- PROBLEM STATEMENT -
The expected answer is the data below, printed verbatim without its pictures.

- RECORDS SUPPLIED -

- - - -

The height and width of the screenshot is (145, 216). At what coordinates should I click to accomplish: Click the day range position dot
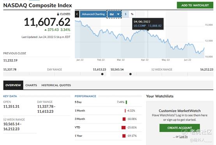[x=102, y=74]
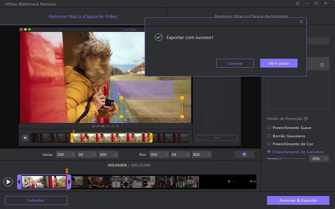Click the help icon beside Modo de Remoção
Viewport: 335px width, 209px height.
click(x=306, y=119)
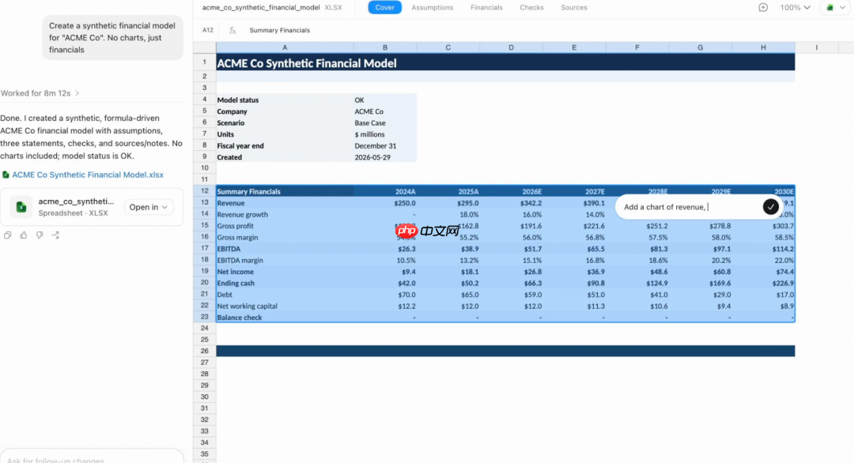This screenshot has width=854, height=463.
Task: Select column B header
Action: (385, 47)
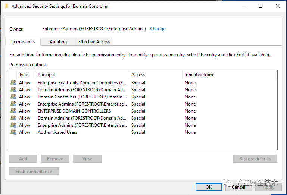The width and height of the screenshot is (287, 195).
Task: Click group icon beside Authenticated Users entry
Action: click(x=13, y=132)
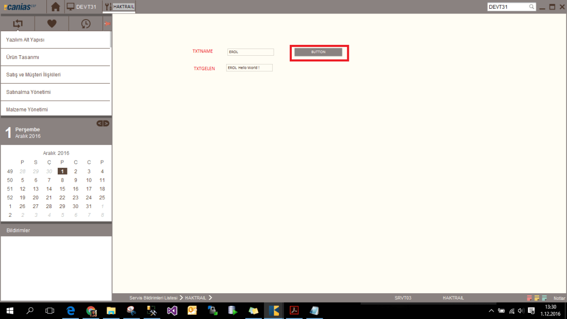
Task: Click the wrench tools icon beside HAKTRAIL
Action: 107,7
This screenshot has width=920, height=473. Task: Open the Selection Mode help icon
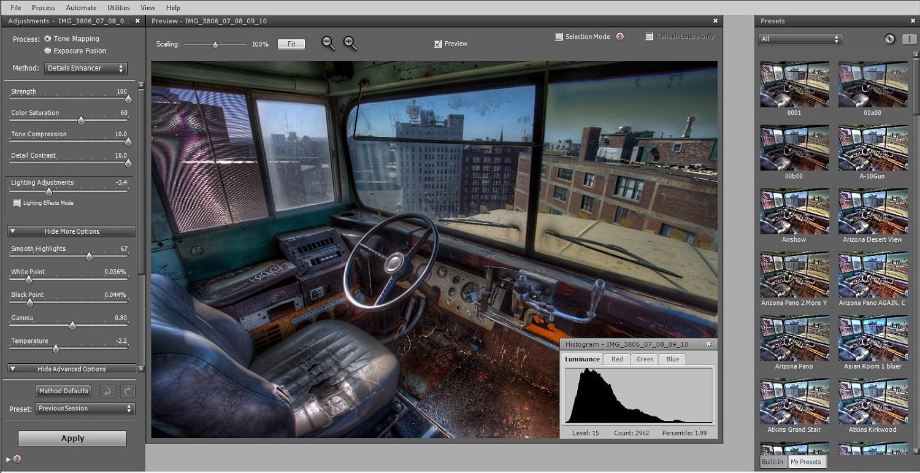[x=619, y=37]
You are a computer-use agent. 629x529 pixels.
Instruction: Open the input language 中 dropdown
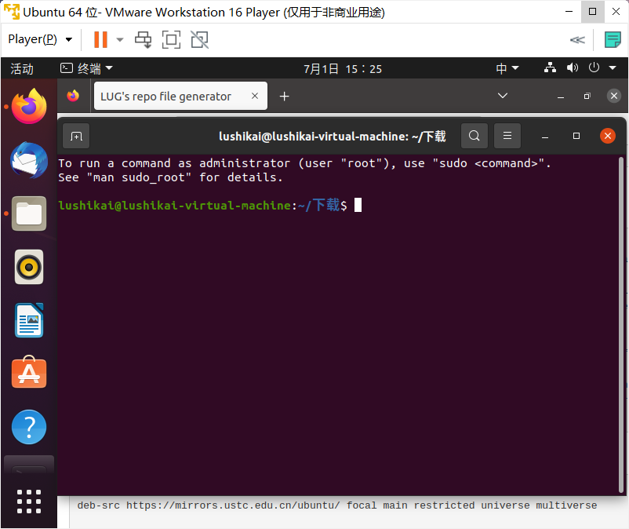[507, 68]
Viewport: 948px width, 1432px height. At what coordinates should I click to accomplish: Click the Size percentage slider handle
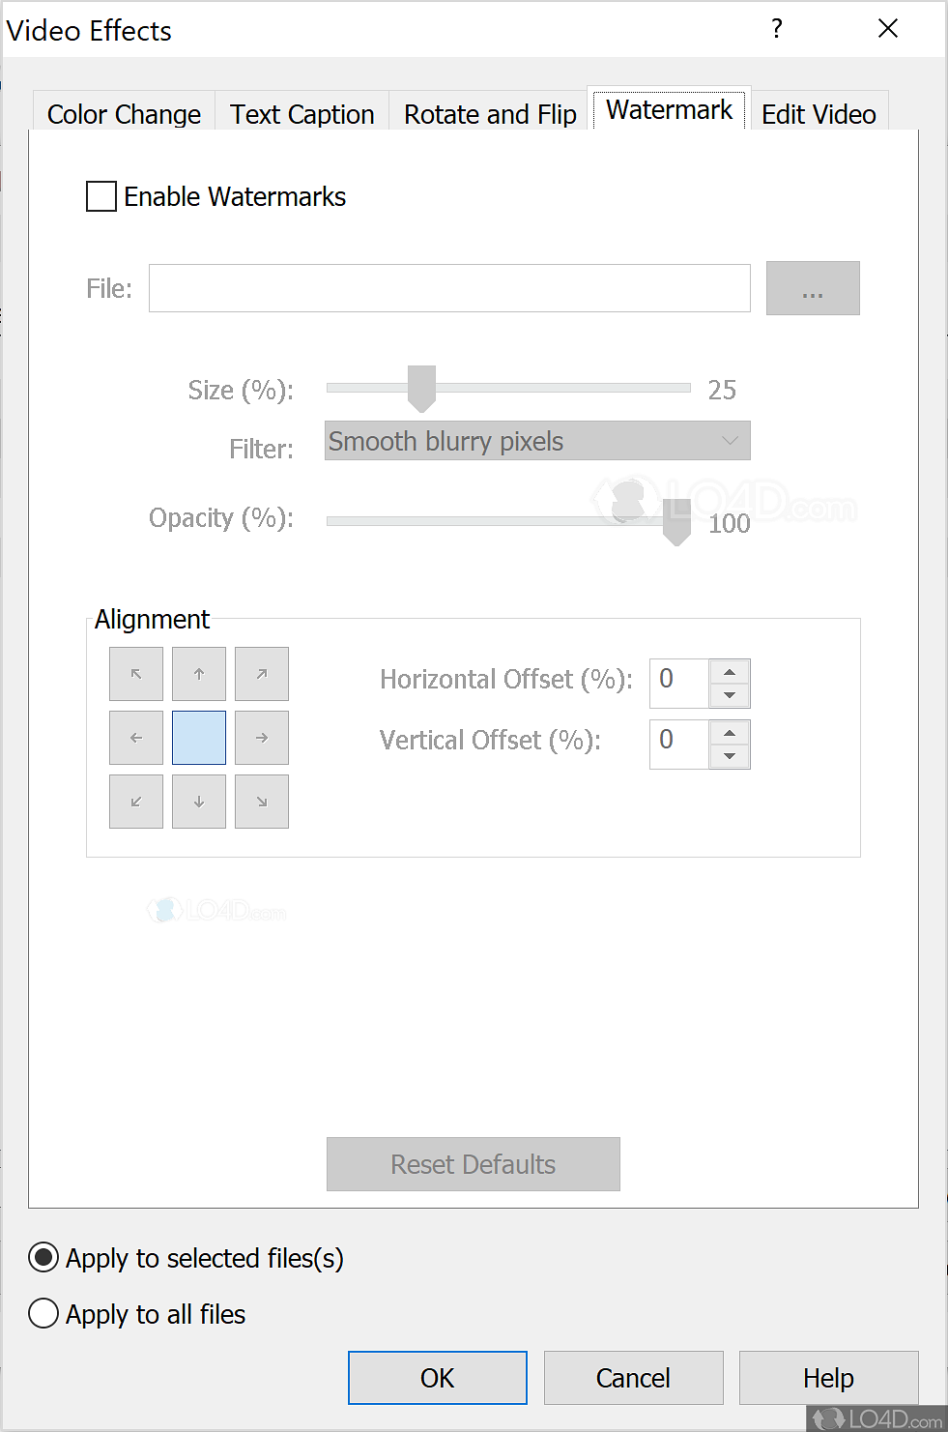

- - - -

- ANSWER TO THIS EXERCISE -
The height and width of the screenshot is (145, 216). At what coordinates should I click to accomplish: Click the day range position dot
[x=102, y=74]
Click the help icon beside Modo de Remoção
Viewport: 335px width, 209px height.
click(x=306, y=119)
This screenshot has width=854, height=463.
Task: Select column B header
Action: (385, 47)
The width and height of the screenshot is (287, 195).
Task: Click group icon beside Authenticated Users entry
Action: click(x=13, y=132)
Task: Click the wrench tools icon beside HAKTRAIL
Action: 107,7
This screenshot has width=920, height=473. Task: Open the Selection Mode help icon
[x=619, y=37]
You are a computer-use agent. 629x529 pixels.
Instruction: Open the input language 中 dropdown
[507, 68]
Viewport: 948px width, 1432px height. At what coordinates should I click to accomplish: Click the Size percentage slider handle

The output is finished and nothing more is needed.